`XY_(2)` dissociates `XY_(2)(g) hArr XY(g)+Y(g)`. When the initial pressure of `XY_(2)` is `600` mm Hg, the total equilibrium pressure is `800` mm Hg. Calculate K for the reaction Assuming that the volume of the system remains unchanged.

To solve the problem, we will follow these steps: ### Step 1: Write the balanced equation The dissociation reaction is given as: \[ XY_2(g) \rightleftharpoons XY(g) + Y(g) \] ### Step 2: Define initial conditions - Initial pressure of \( XY_2 \) = 600 mm Hg - At equilibrium, the total pressure = 800 mm Hg ### Step 3: Define changes at equilibrium Let \( P \) be the pressure of \( XY_2 \) that dissociates at equilibrium.
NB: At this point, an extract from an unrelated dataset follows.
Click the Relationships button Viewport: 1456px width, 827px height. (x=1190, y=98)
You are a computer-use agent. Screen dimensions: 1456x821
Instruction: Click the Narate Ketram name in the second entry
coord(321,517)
Therefore: - Pressure of \( XY_2 \) at equilibrium = \( 600 - P \) - Pressure of \( XY \) at equilibrium = \( P \) - Pressure of \( Y \) at equilibrium = \( P \) ### Step 4: Write the equation for total pressure at equilibrium The total pressure at equilibrium can be expressed as: \[ (600 - P) + P + P = 800 \] This simplifies to: \[ 600 + P = 800 \] ### Step 5: Solve for \( P \) Rearranging the equation gives: \[ P = 800 - 600 = 200 \, \text{mm Hg} \] ### Step 6: Calculate the partial pressures at equilibrium Now we can find the partial pressures: - Partial pressure of \( XY_2 \) at equilibrium = \( 600 - P = 600 - 200 = 400 \, \text{mm Hg} \) - Partial pressure of \( XY \) at equilibrium = \( P = 200 \, \text{mm Hg} \) - Partial pressure of \( Y \) at equilibrium = \( P = 200 \, \text{mm Hg} \) ### Step 7: Write the expression for \( K_p \) The equilibrium constant \( K_p \) for the reaction is given by: \[ K_p = \frac{P_{XY} \cdot P_Y}{P_{XY_2}} \] ### Step 8: Substitute the values into the expression Substituting the values we found: \[ K_p = \frac{(200) \cdot (200)}{400} \] ### Step 9: Calculate \( K_p \) Calculating gives: \[ K_p = \frac{40000}{400} = 100 \] ### Conclusion Thus, the equilibrium constant \( K \) for the reaction is: \[ K = 100 \]